Поняв, что дядя не собирается продолжать, и убедившись, что никак не перебьет старшего Крота, Племянник повел разговор дальше:

— Вы только представьте себе: зимняя ночь, буран, ураган — ну как сегодня, — ничто не испугает вас. В такую погоду, когда большинство живых существ в страхе дрожит в глубине своих нор и гнезд, вы — я уверен — смогли бы прошагать много миль сквозь чащу Дремучего Леса и, несмотря на ветер, снег и другие опасности, спасти попавшего в беду зверя… если, конечно, придется…

— Сколько раз я тебе говорил: я вовсе не тот Крот, каким ты меня представляешь! — буркнул в ответ Крот. — Выйти из дома в такую ночь — это вряд ли придет в голову любому здравомыслящему существу, включая и меня. Я совершенно не тот храбрый, дерзновенный Крот, о котором ты, похоже, где-то слышал. Я самый обыкновенный крот, и мне не по себе, когда ты предполагаешь, что я…

— Но, дядя, я же знаю, что вы — не обыкновенный крот. Дядюшка Рэт Водяная Крыса рассказал мне, что вы — храбрейший и мудрейший Крот из всех кротов, с которыми ему доводилось встречаться. Мистер Тоуд Жаба так прямо и заявил мне: кого он хотел бы видеть рядом с собой в тяжелую годину — так это вас, дядя. И даже мистер Барсук — а его мудрость всем хорошо известна — сказал (я цитирую): «Есть только один Крот, и нет никого лучше, храбрее и отважнее его!» Так что, дядя, ложная скромность здесь неуместна.

Крот, который в общем-то ничего не имел против кое-какой лести в свой адрес, в глубине души признавал, что, говоря начистоту, все эти комплименты были высказаны ему абсолютно незаслуженно. Вздохнув, он подвинул пятки поближе к камину и решил попытаться извлечь из ситуации, в которой оказался, максимум пользы.

— Если тебе действительно больше нечем заняться, то нет ничего дурного в том, чтобы приготовить для меня доброй горячей сливово-черничной наливки, — негромко сказал он.

Не успел Крот закончить фразу, как Племянник бросился исполнять его просьбу — действуя излишне энергично и производя слишком много шума: звеня посудой, шаркая тапочками, грохоча каминной решеткой и — что было абсолютно непереносимо — напевая что-то себе под нос.

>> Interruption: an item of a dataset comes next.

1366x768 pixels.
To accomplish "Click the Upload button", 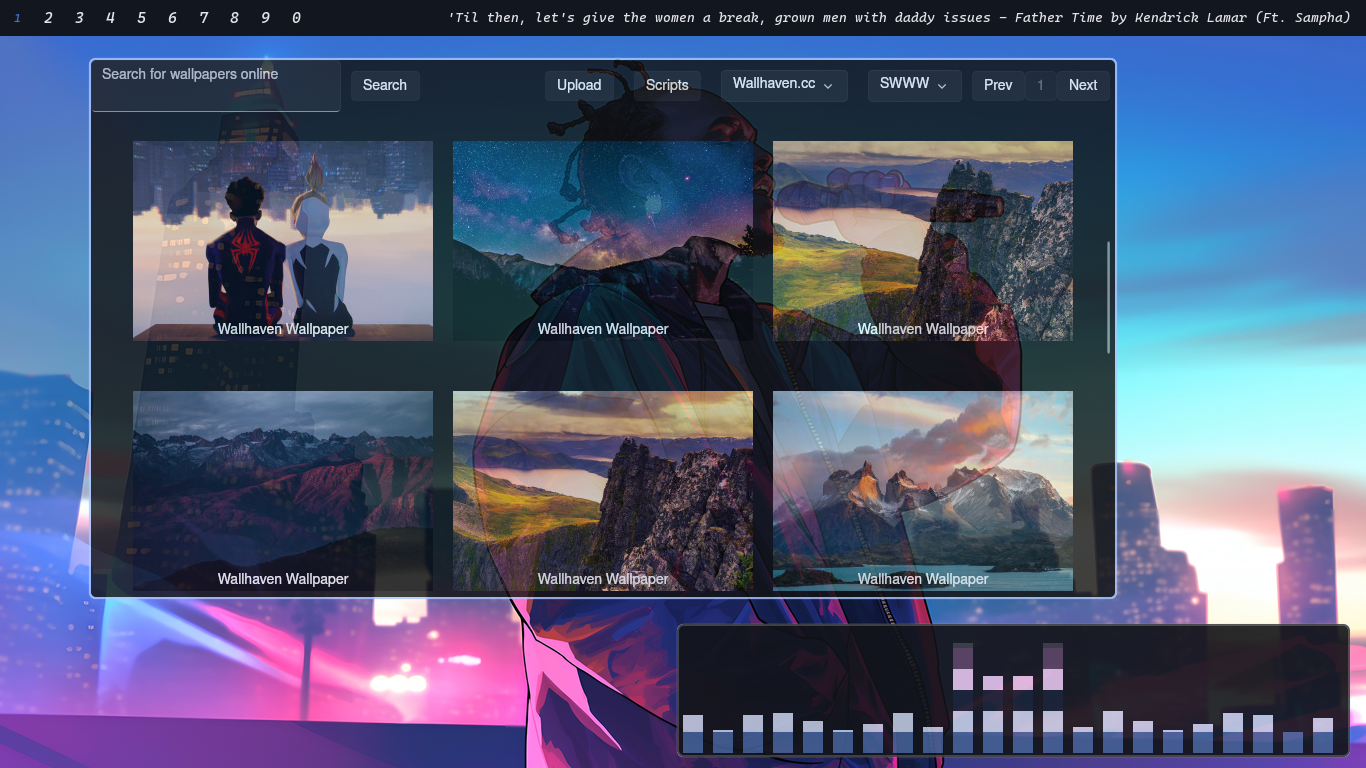I will click(x=579, y=85).
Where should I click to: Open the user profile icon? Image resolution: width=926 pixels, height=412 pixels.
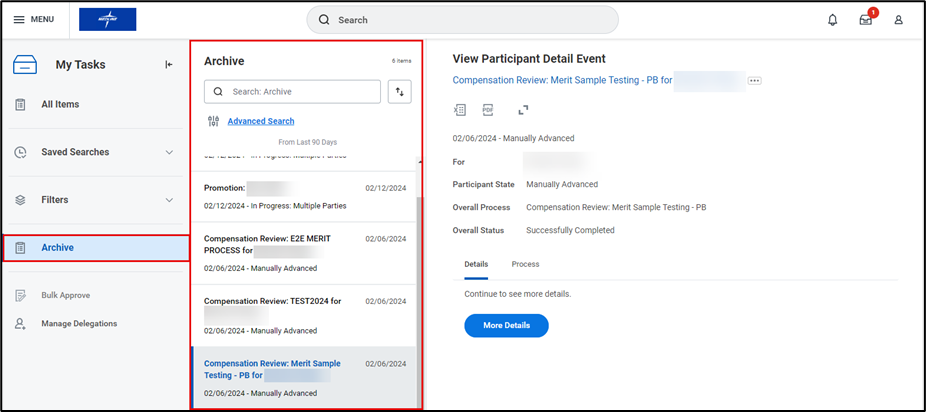click(898, 20)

Крот снова нахмурился, скривил рыльце в недовольной гримасе и вдруг улыбнулся.

Сидя в уютном кресле, положив передние лапы на мягкие подлокотники, чуть наклонив к камину голову и глядя прямо в огонь, он чувствовал, как ласковое тепло окутывает его, согревая даже вечно мерзнущий острый нос.

Храбрый? Да нет же…

Отважный? Бросьте вы… Выдающийся? Ой, перестаньте…

— Вот Рэтти, — бросил он через плечо, — тот действительно отважный зверь.

— Что вы сказали, дядя?

— Я говорю: Рэтти — вот кто у нас храбрец, — ответил Крот, оборачиваясь к Племяннику.

— А мистер Барсук тоже?

— А как же! Барсук так же отважен, как и умен. Это уж само собой.

— А мистер Тоуд? Он ведь тоже храбрый?

Крот рассмеялся:

— Ну… храбрый? Пожалуй, так назвать старину Toy да я бы не рискнул. Лихой — конечно, безрассудный — определенно, тщеславный — абсолютно точно. Но храбрый — это вряд ли.

— Но вы ведь его любите? — решил уточнить Племянник, ставя на столик — так, чтобы Кроту было удобно — поднос с кружкой горячей зимней наливки, куском поджаренного хлеба и пудингом, поблескивавшим дрожащим озерцом растопленного масла.